── Records for this task ──
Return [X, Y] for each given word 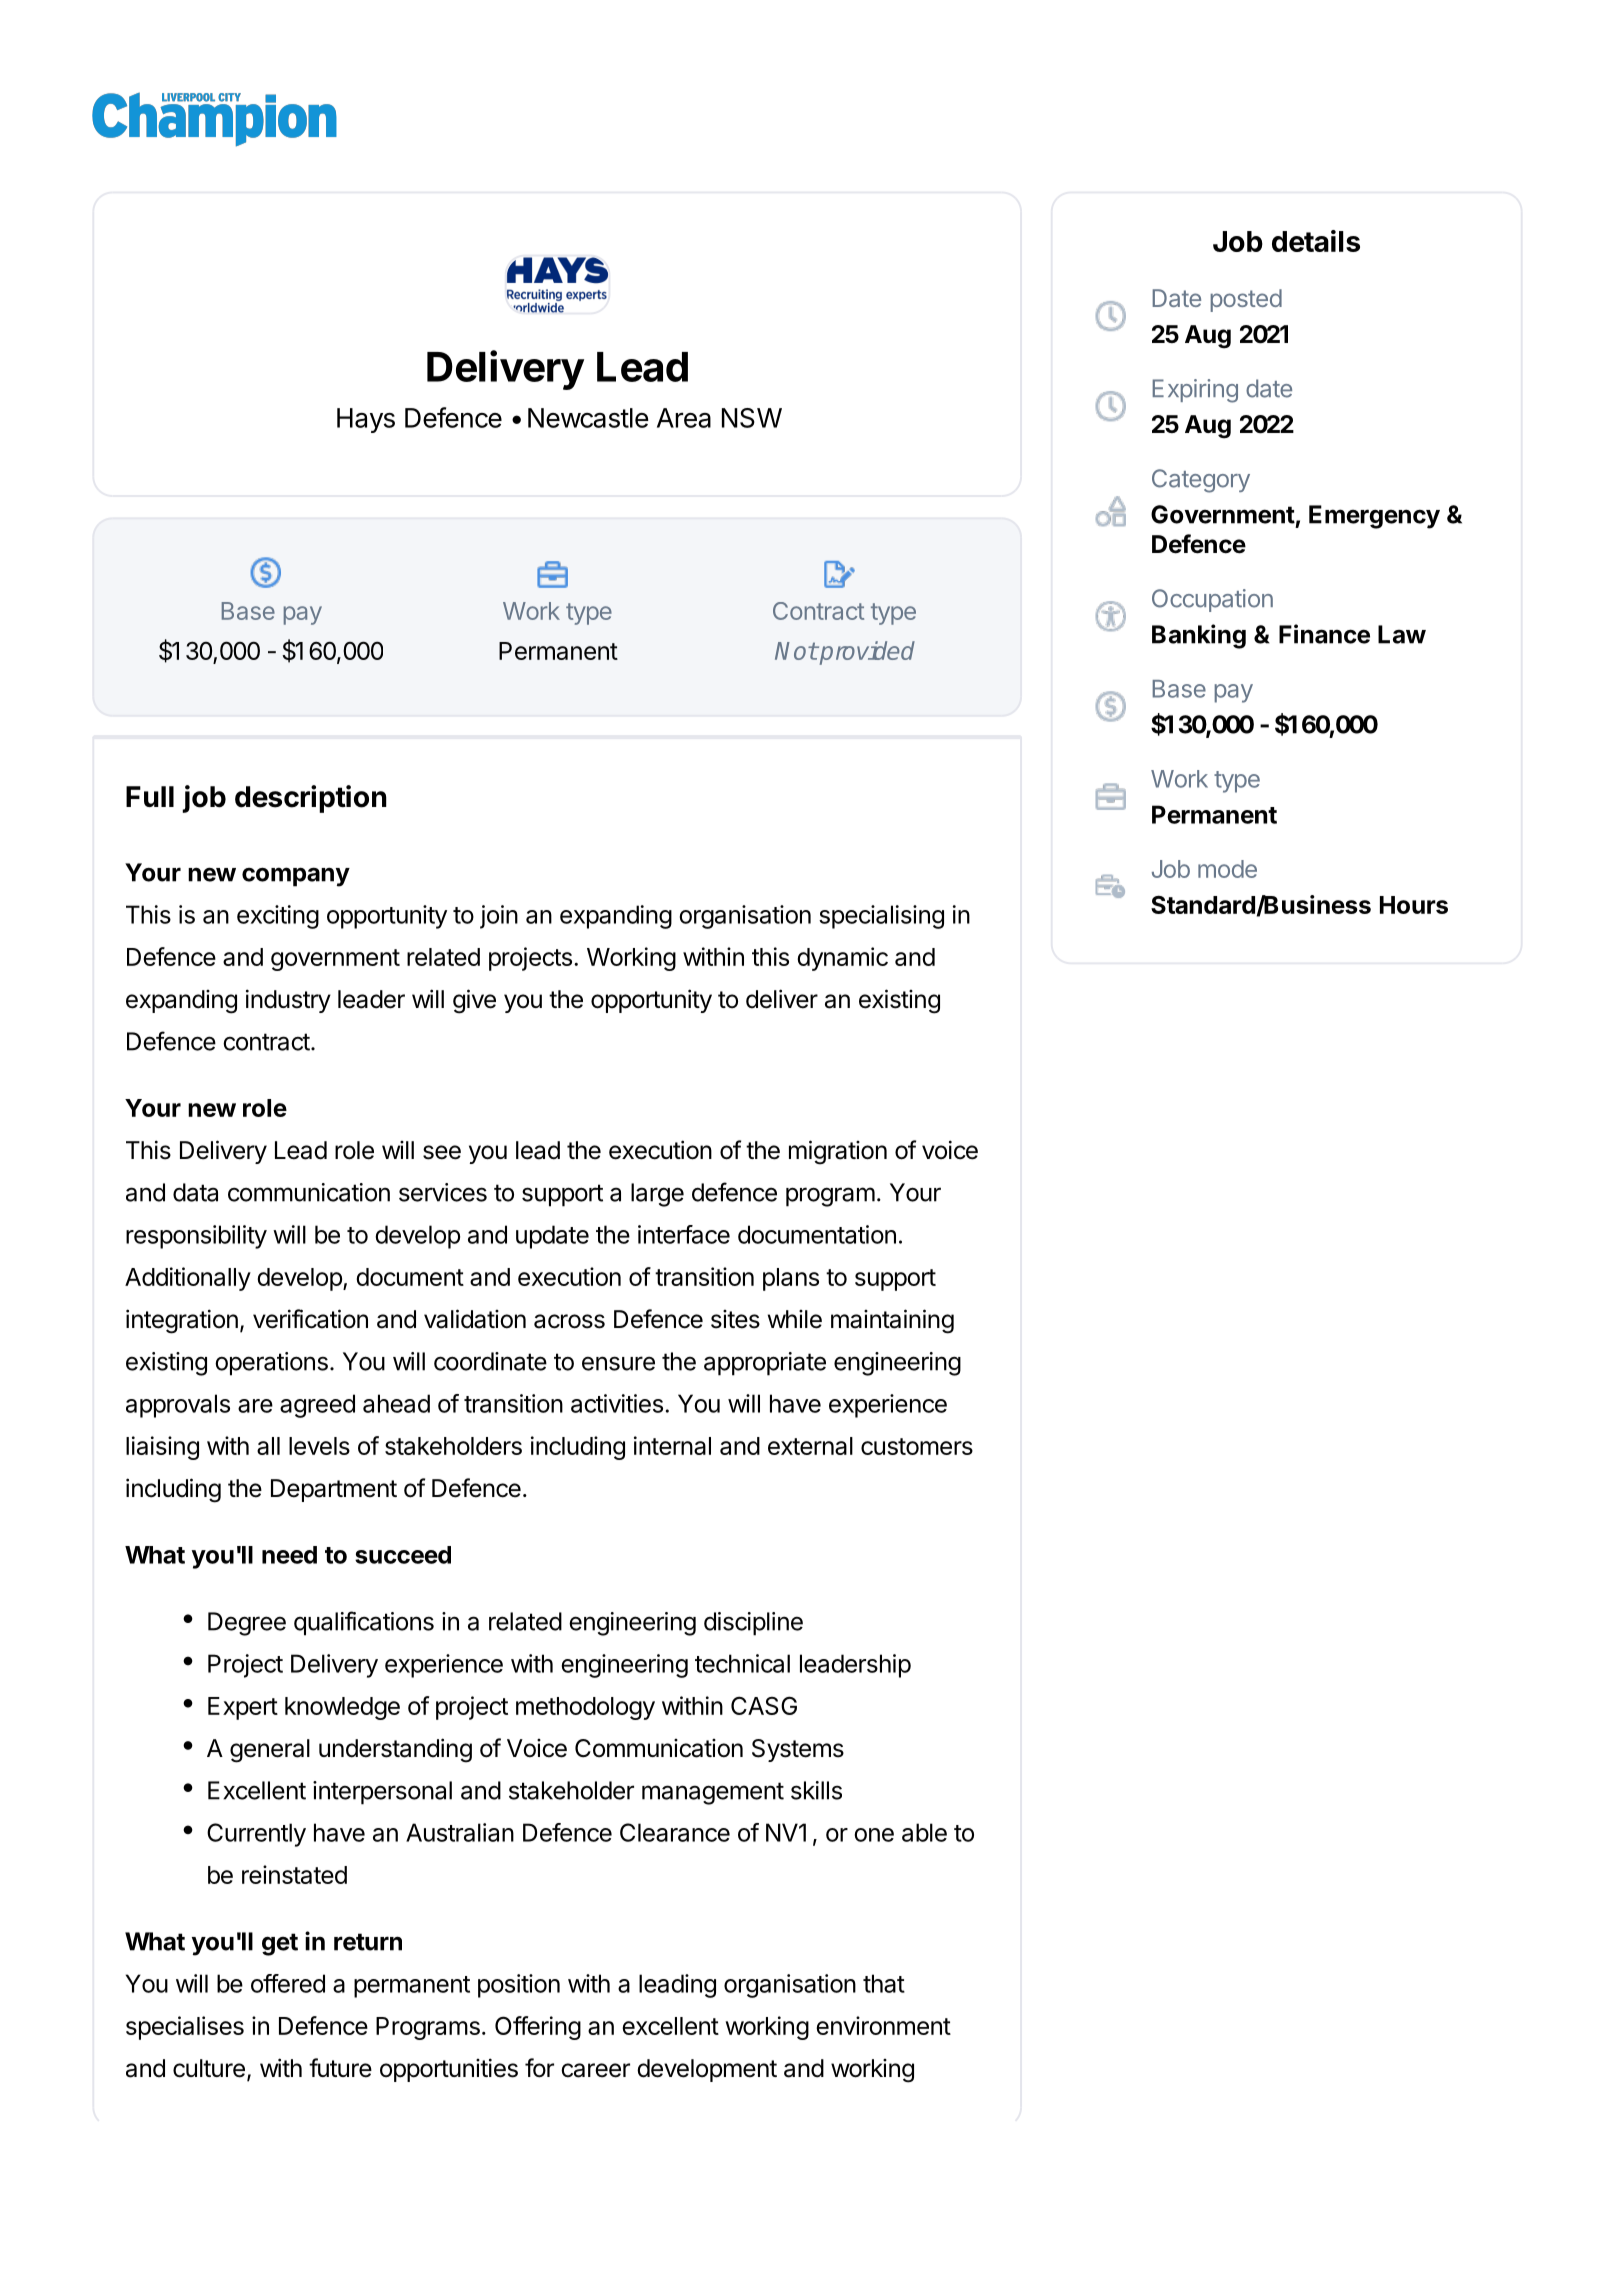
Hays [366, 420]
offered [288, 1983]
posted [1246, 300]
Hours [1414, 905]
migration [838, 1152]
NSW [752, 418]
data [195, 1192]
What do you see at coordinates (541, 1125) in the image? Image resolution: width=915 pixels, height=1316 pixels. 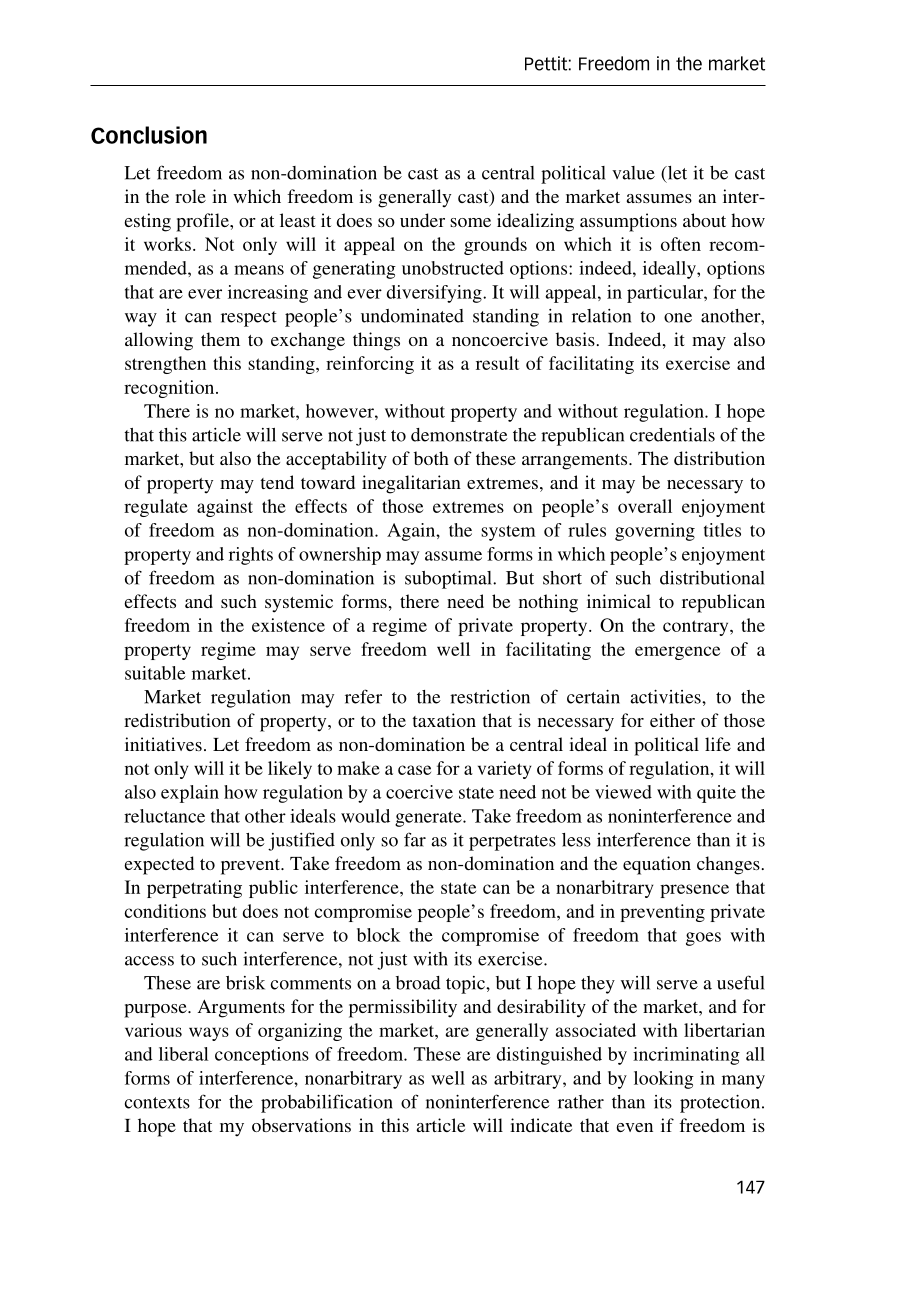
───
# Task brief:
Rewrite the material above with "word" changed to "term" and everything else left as it is. Leave the pictures out of your answer.

# The reply:
Return [X, Y] for each given term 
Hays [366, 420]
offered [288, 1983]
posted [1246, 300]
Hours [1414, 905]
migration [838, 1152]
NSW [752, 418]
data [195, 1192]
What do you see at coordinates (541, 1125) in the image? Image resolution: width=915 pixels, height=1316 pixels. 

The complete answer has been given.